Allow me to revisit my skepticism of forward guidance, the new fad among central banks. They now use this communication tool to steer market expectations, but I have my doubts how usefully.
Last September after the Federal Reserve thwarted market expectations by announcing that it would not start exiting its third round of quantitative easing (QE3), Stanley Fischer, former thesis advisor of Fed Chair Ben Bernanke and potential candidate to follow him as chairman, stated, “You can’t expect the Fed to spell out what it’s going to do. Why?
Because it doesn’t know. We don’t know what we’ll be doing a year from now. It’s a mistake to try and get too precise. […] If you give too much forward guidance you do take away flexibility.”
Fischer’s critique, expressing a humility not widely shared in the economic profession, aims in first instance at the time-dependent forward guidance. Bernanke made the mistake back in May of announcing the Fed’s intention to start tapering later in the year. A majority of market participants interpreted this forward guidance to mean that the first tapering would occur in September.
When Bernanke didn’t correct those expectations during the summer, he surprised market participants by not doing anything in September, since the conclusion was foregone. Time-dependent forward guidance is tricky, but so is data-dependent forward guidance. After the Fed’s decision in September not to taper, Bernanke remarked that market participants had misinterpreted his forward guidance, which was not bound to a specific moment in time but to economic numbers. Was he arguing in bad faith? Let’s give the Fed chairman the benefit of the doubt.
In June Bernanke said that once the tapering starts “we expect to continue to reduce the pace of purchases [of assets] in measured steps through the first half of next year, ending them around midyear. At that point, if the economy had evolved along the lines we anticipated, the recovery would have gained further momentum, unemployment would be in the vicinity of 7 %.”
So if we interpret this correctly, QE3 should be finished once the unemployment rate reaches 7%, which was its level in November. But by November 2013, the exit of QE3 hadn’t even started. Back in June the Fed was apparently forecasting that the 7%-level in the unemployment rate would only be reached by mid-2014. Obviously, the Fed forecasts were wrong.
But here we again get an excuse from the Fed. Market participants shouldn’t look only at the unemployment rate, but at the overall situation on the labor market as expressed by the participation rate, or the entries and exits from that market. Knowing that currently the participation rate on the US labor market is 63%, while it was 67% before the 2007/8 financial crisis, the Fed indeed has reason not to hasten the exit of QE3…

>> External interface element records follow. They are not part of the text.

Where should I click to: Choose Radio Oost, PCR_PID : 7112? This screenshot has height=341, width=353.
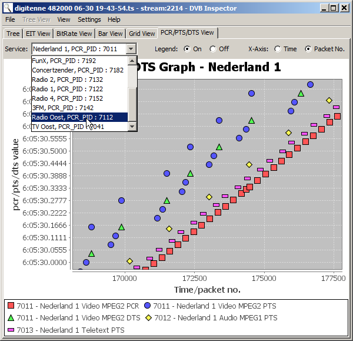click(72, 117)
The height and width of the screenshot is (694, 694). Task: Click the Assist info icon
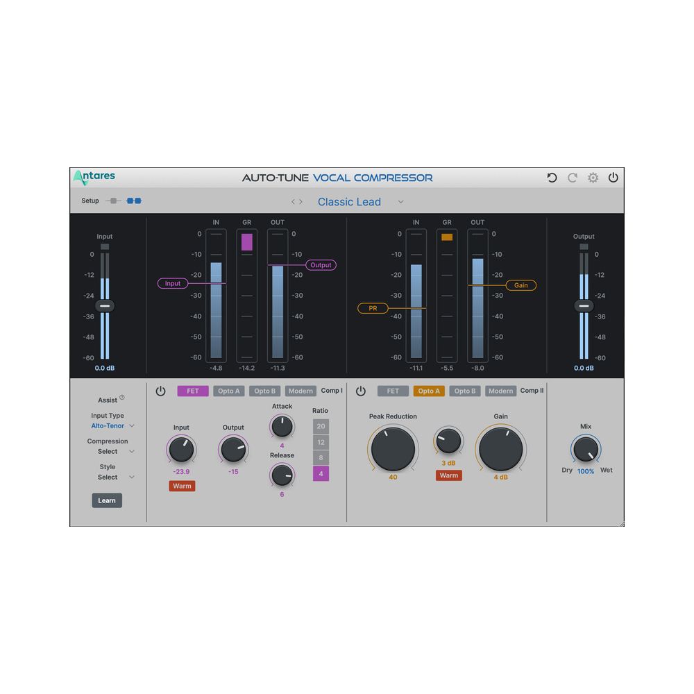pyautogui.click(x=122, y=396)
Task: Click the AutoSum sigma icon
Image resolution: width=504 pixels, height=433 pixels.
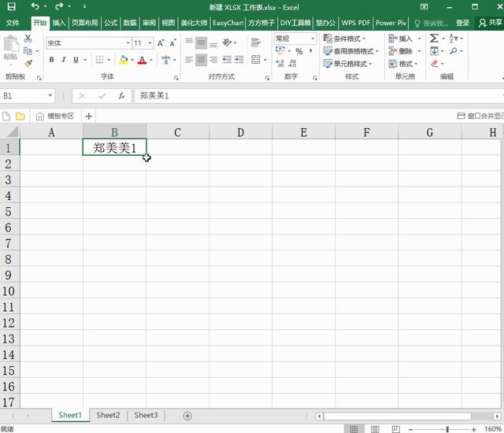Action: coord(434,38)
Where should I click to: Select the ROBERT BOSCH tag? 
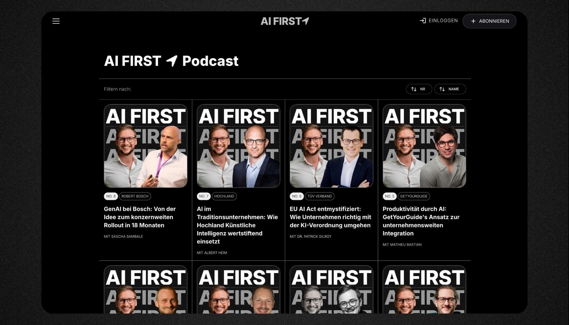click(x=135, y=196)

…until one reads a Fed study published in November. In it, Shigeru
Fujita, economist at the Federal Reserve of Philadelphia, concludes that “the decline in the participation rate in the last one-and-a-half years [i.e. since the first quarter 2012] (when the unemployment rate declined faster than expected) is entirely due to retirement.”
If we read this correctly, then the situation on the US labor market doesn’t seem as bad as the Federal Reserve is suggesting when it explains why the tapering didn’t start in September.
Forward guidance is the central bankers’ new tool. At least in the US so far, it doesn’t seem to work optimally – maybe because the tool is new and needs a running-in period or maybe because the idea of forward guidance itself is flawed. Too much transparency might ultimately create more confusion than clarity.